FDA priority review of BLA for beti-cel gene therapy for patients with beta-thalassemia.

Beti-cel is a potentially transformative gene therapy for adult, adolescent and pediatric patients with beta-thalassemia across all genotypes who require regular red blood cell (RBC) transfusions. If approved, beti-cel will be the first one-time treatment that addresses the underlying genetic cause of disease for patients living with beta-thalassemia in the U.S.—offering an alternative to regular RBC transfusions and iron chelation therapy. The agency has set a Prescription Drug User Fee Act (PDUFA) goal date of May 20, 2022.

The BLA for beti-cel is based on data from bluebird bio’s Phase III studies HGB-207 (Northstar-2) and HGB-212 (Northstar-3), the Phase 1/II HGB-204 (Northstar) and HGB-205 studies, and the long-term follow-up study LTF-303. Together, these studies represent more than 220 patient-years of experience with beti-cel.
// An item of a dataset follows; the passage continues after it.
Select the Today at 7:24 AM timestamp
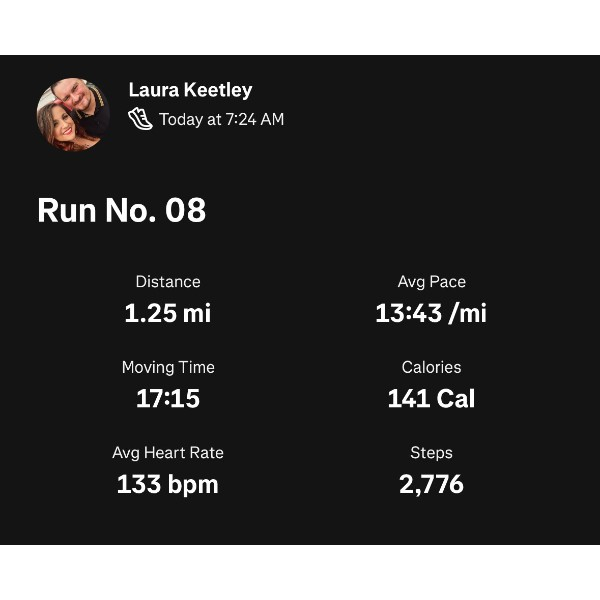Image resolution: width=600 pixels, height=600 pixels. (x=221, y=119)
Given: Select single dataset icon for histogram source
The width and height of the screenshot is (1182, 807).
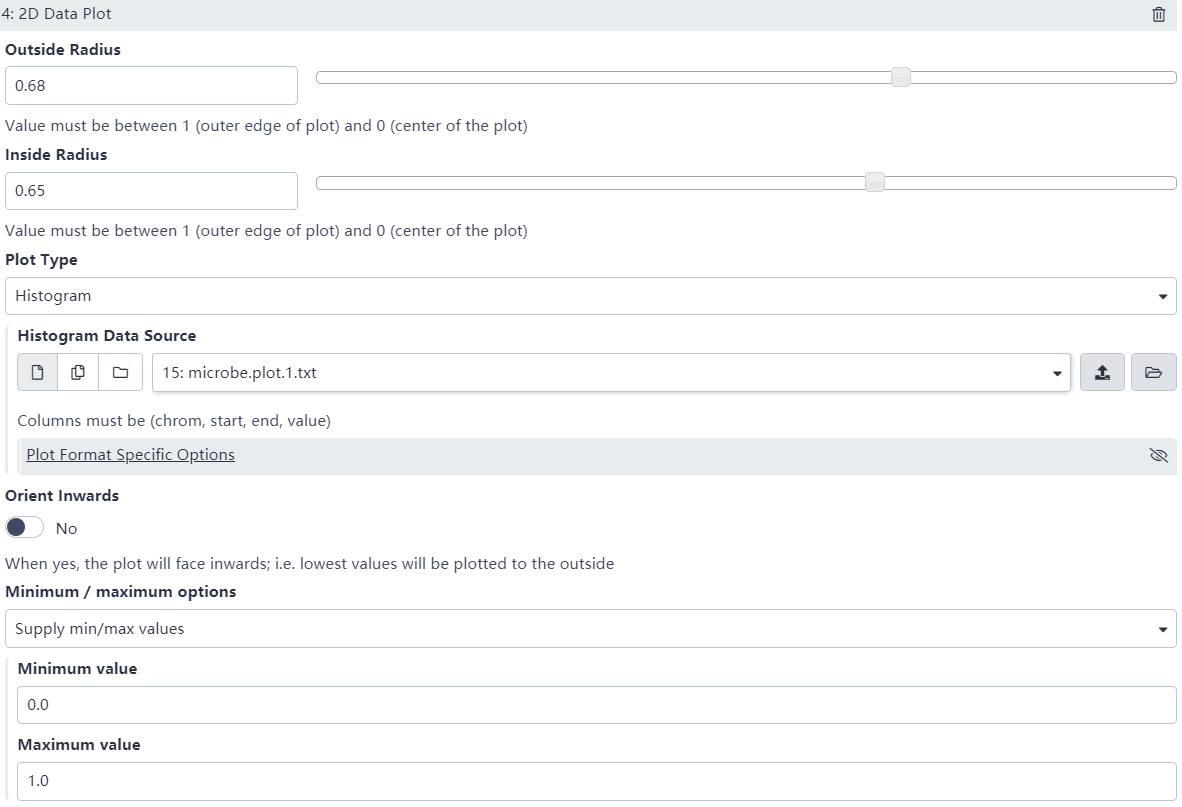Looking at the screenshot, I should [38, 373].
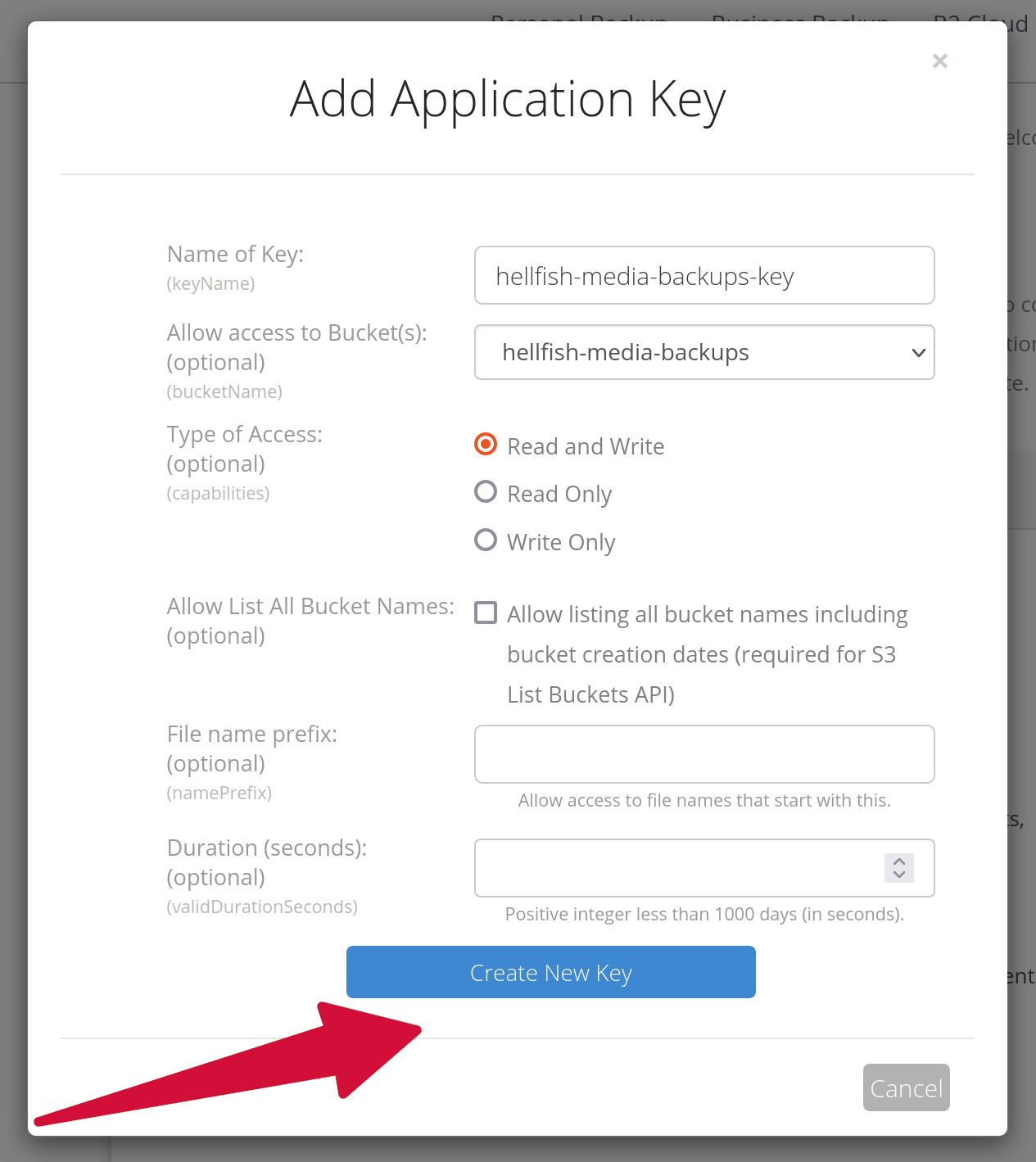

As of March 9, 2021, the results include a total of 63 pediatric, adolescent and adult patients, including long-term efficacy and safety results in two patients with more than seven years follow-up. Additional data through August 2021 will be presented at the 63rd American Society of Hematology (ASH) Annual Meeting and Exposition, taking place December 11-14, 2021.